Quand commence-t-on à véritablement employer l’eau pour se nettoyer ?
Il faut attendre une certaine rationalisation et l’effacement progressif des croyances. En revanche, une importante prise de conscience sur le propre et ses effets s’impose avec les Lumières. Les mains des matrones, par exemple, sont désormais jugées susceptibles, par leur « saleté », de provoquer la fièvre puerpérale dont sont atteintes certaines femmes après leur accouchement. La « crasse » a ses dangers. L’eau peut l’effacer. Découverte primordiale, hors de toute « recherche » savante. La médecine des Lumières a ses succès pratiques, aussi modestes que décisifs.
Le véritable renversement a lieu au XIXe siècle, découvrant les « monstres invisibles ». Tout ici peut basculer. Les travaux de Pasteur introduisent notre modernité. Le sale peut exister sur une peau « propre ». Le lavage prend un nouveau sens, le bain a un nouvel avenir. Question croissante : comment acheminer l’eau nécessaire aux vastes cités ? Seule l’industrie peut y répondre. D’où ces aménagements conquérants, ne permettant de conduire l’eau dans les immeubles qu’à la fin du XIXe siècle.
Le bain ne devient pas pour autant une obligation journalière. Une fois par semaine, cela suffit encore au début du XXe siècle. Cependant, une plus grande attention est accordée aux extrémités, notamment aux pieds qu’il convient de nettoyer tous les jours. On crée alors le pédiluve, un bassin destiné au lavage des pieds. Puis, progressivement, grâce à de nouveaux matériaux, l’acheminement de l’eau devient plus facile, la douche s’installe.
Quelle est l’histoire de la pédagogie de l’hygiène ?

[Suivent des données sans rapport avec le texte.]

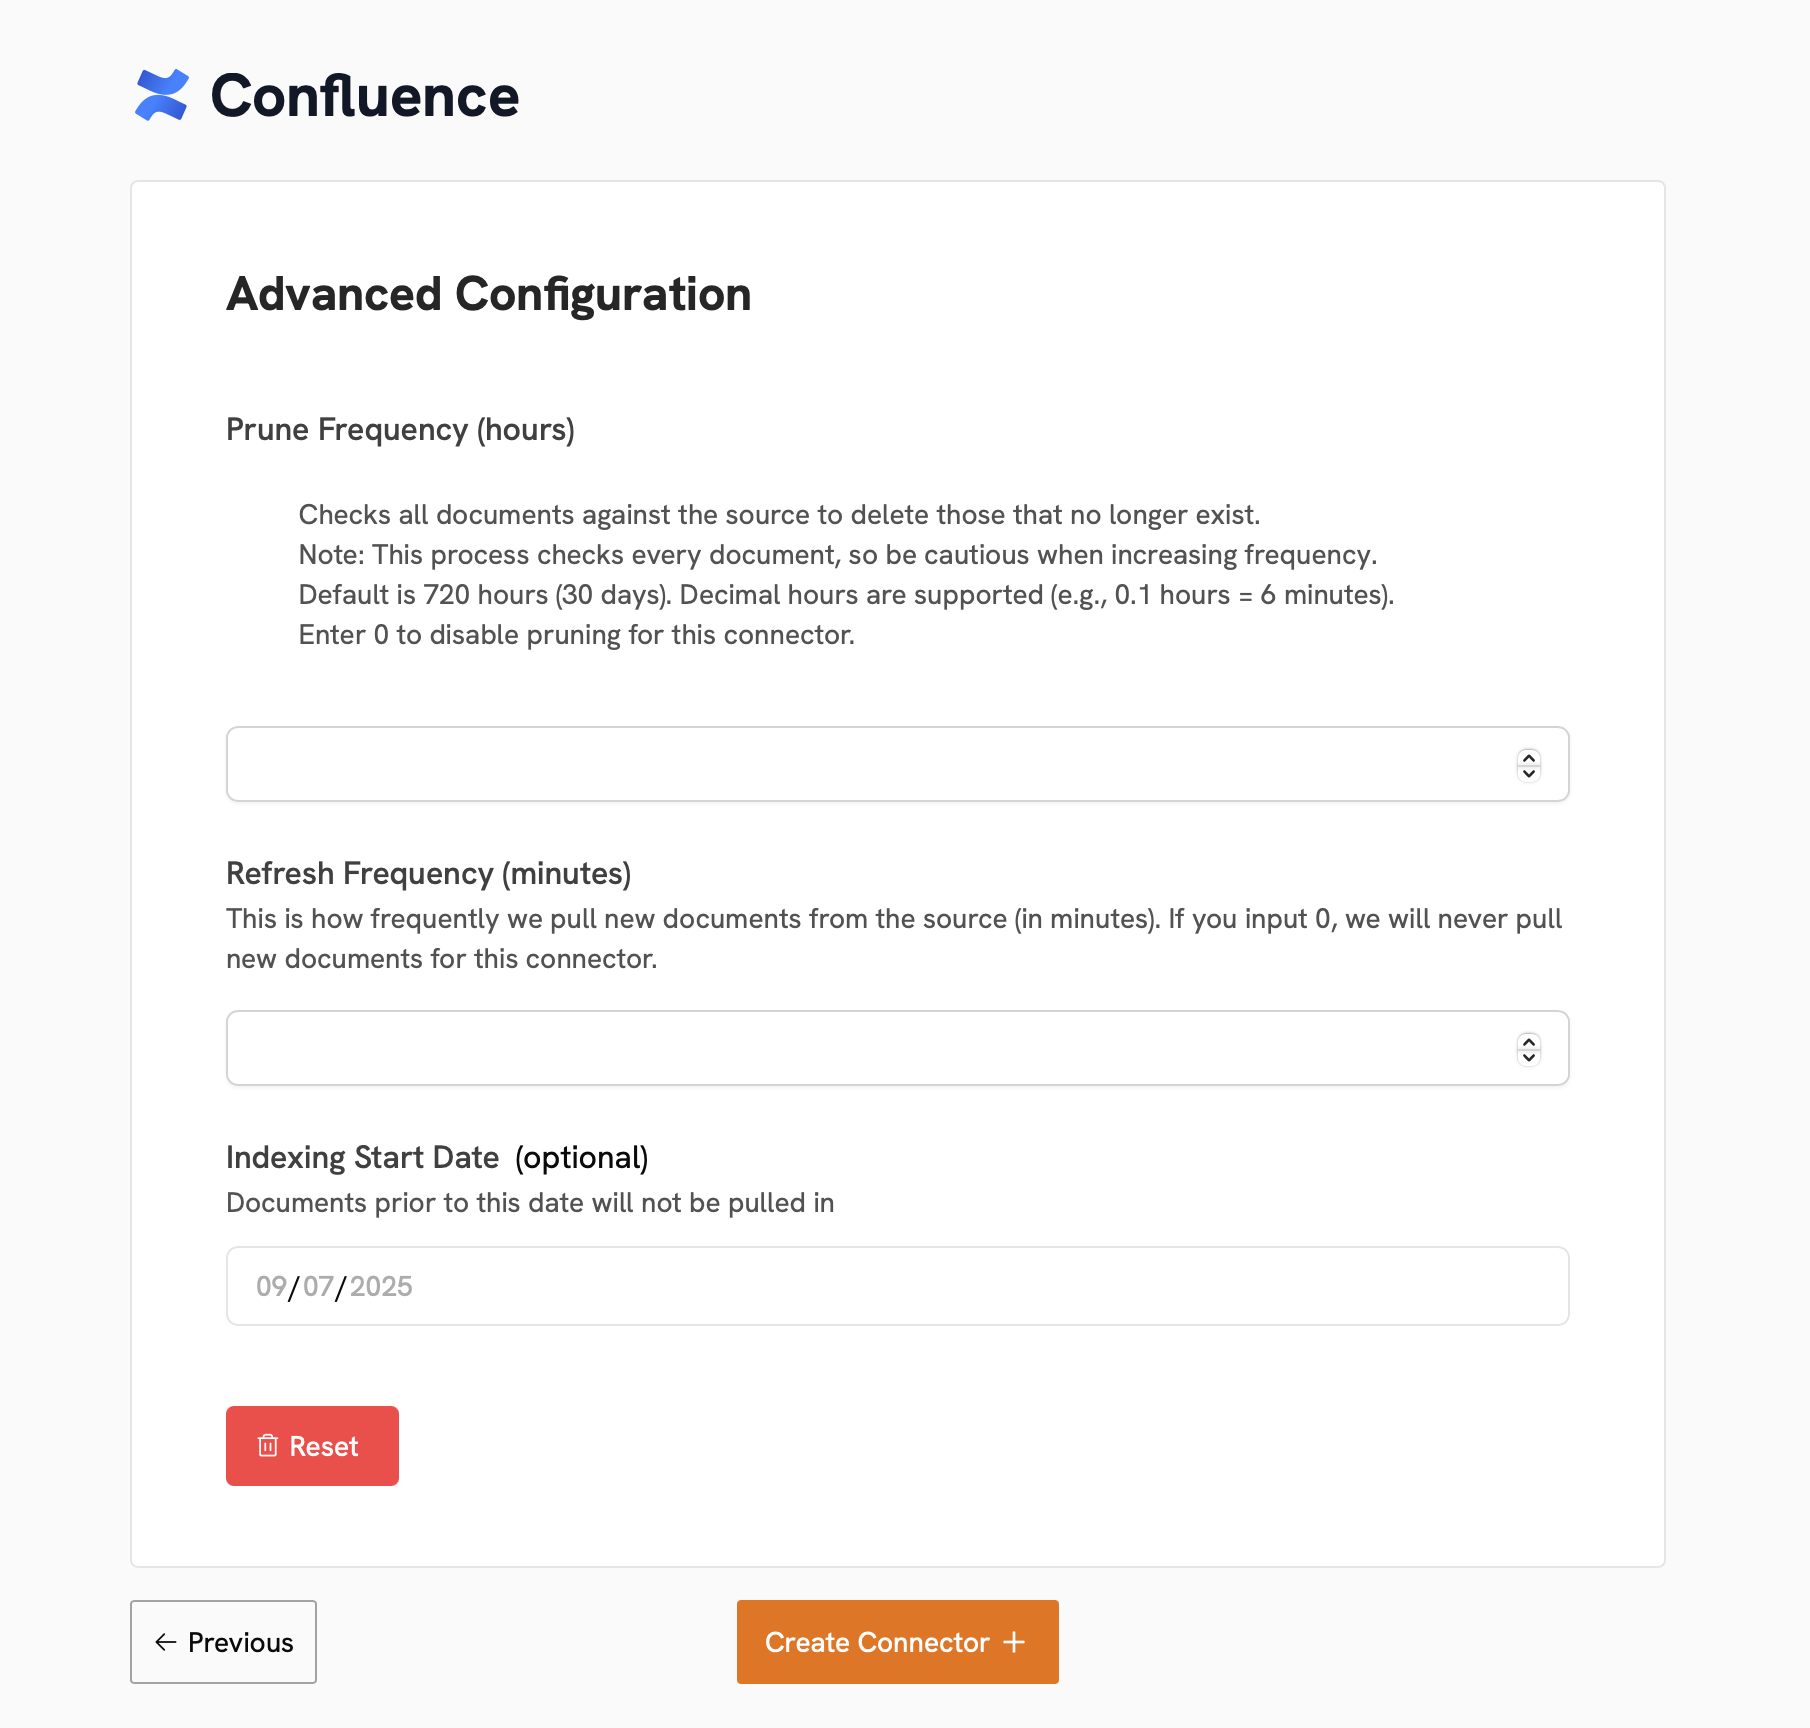Click the Previous button
1810x1728 pixels.
[x=223, y=1642]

Louis Pasteur fait ses grandes découvertes dans la seconde moitié du XIXe, tandis que l’école publique est, quant à elle, créée au cours de la décennie 1880. Ces événements sont concomitants. Des instituteurs s’emparent des nouveaux savoirs et enseignent l’hygiène aux enfants. Se laver le visage, les mains. Se développent également à l’école d’importantes campagnes contre les « fléaux sociaux ». Car l’hygiène n’est pas que la propreté, c’est un gage de longévité. Une vaste campagne, enfin, est lancée pour lutter contre la tuberculose. D’où l’insistance quasi pédagogique pour ne pas cracher par terre, s’éloigner des tuberculeux, faire circuler l’air dans la maison, éviter l’humidité, entretenir la propreté. L’enjeu, plus que jamais, tient au projet réel ou postulé de protéger les populations.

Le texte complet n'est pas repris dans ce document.